In a highly unusual move, the pope said he had sent two cardinals to Ukraine, saying the Vatican would do everything it could to end the conflict.
“In Ukraine, rivers of blood and tears flow,” said the pontiff in his traditional Sunday blessing. “This is not just a military operation, but a war that sows death, destruction and misery.”
After the collapse of the ceasefire in Mariupol on Saturday, Russian forces stepped up their shelling of the city and dropped massive bombs on residential areas in Chernihiv, a town north of Kiev, Ukrainian officials said.

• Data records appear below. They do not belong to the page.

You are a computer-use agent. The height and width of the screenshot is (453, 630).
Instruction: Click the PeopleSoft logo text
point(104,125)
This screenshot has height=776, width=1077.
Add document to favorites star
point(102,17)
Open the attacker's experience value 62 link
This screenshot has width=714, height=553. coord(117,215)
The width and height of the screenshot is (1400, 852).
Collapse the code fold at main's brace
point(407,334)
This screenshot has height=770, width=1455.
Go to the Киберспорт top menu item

On Saturday, the emergency coordinator in Ukraine of the international aid group Doctors Without Borders described the situation in Mariupol as “catastrophic”.
The city of 430,000 inhabitants has “neither water, nor electricity, nor heating. Internet and telephone services were cut. Hospitals, supermarkets and residential buildings suffered heavy damage. And it is not possible to bring relief material into the city,” Laurent Ligozat said in a statement.
British military officials have compared Russia’s tactics to those used by Moscow in Chechnya and Syria, where encircled towns have been pulverized by airstrikes and artillery.
“It will probably represent an effort to break the morale of Ukrainians,” said the British Ministry of Defense.
Zelenskyy reiterated a demand for foreign protectors to impose a no-fly zone over Ukraine, which NATO has so far ruled out due to fears such action could lead to war much wider.
“The world is strong enough to close the sky to us,” Zelenskyy said Sunday in a video address.
Oleksiy Arestovich, an adviser to Zelenskyy, said Ukrainian officials and international aid organizations were working with Russia through intermediaries to establish humanitarian corridors from Bucha and Hostomel, which are Kyiv suburbs where heavy fighting has taken place. occurred.
The death toll remains lost in the fog of war, with the UN saying it has only confirmed a few hundred civilian deaths, but also warning that the number is grossly underestimated.
Ukraine’s army is vastly outmatched by Russia’s, but its professional and volunteer forces have fought back with fierce tenacity. In Kiev, volunteers lined up on Saturday to join the army.
Even in the fallen cities there were signs of resistance.
Onlookers in Chernihiv cheered as they watched a Russian military plane fall from the sky and crash, according to video released by the Ukrainian government. In Kherson, hundreds of protesters waved blue and yellow Ukrainian flags and shouted, “Go home.”
Russia has made significant progress in southern Ukraine as it seeks to block access to the Sea of Azov. Capturing Mariupol could allow Moscow to establish a land corridor to Crimea, which Russia annexed from Ukraine in 2014 in a move most other countries considered illegal.
The West has largely backed Ukraine, offering aid and arms shipments and hitting Russia with sweeping sanctions. But no NATO troops were sent to Ukraine, leaving the Ukrainians to fight Russian troops alone.
US Secretary of State Antony Blinken spent the weekend visiting NATO member countries in Eastern Europe that have taken in refugees from Ukraine. In Moldova on Sunday, he pledged support for the western-leaning former Soviet republic which is watching Russia’s actions in Ukraine warily.
The World Health Organization on Sunday condemned attacks on healthcare workers in Ukraine, saying it verified at least six such attacks that killed six people and injured 11 others.
Attacks on health workers are a violation of international humanitarian law, WHO Director-General Tedros Adhanom Ghebreyesus said on Twitter.
The UN has said it will increase its humanitarian operations inside and outside Ukraine, and the Security Council has scheduled a meeting on Monday on the worsening situation.
The United Nations World Food Program has warned of a looming hunger crisis in Ukraine, a major global supplier of wheat, saying millions of people will need food aid “immediately”.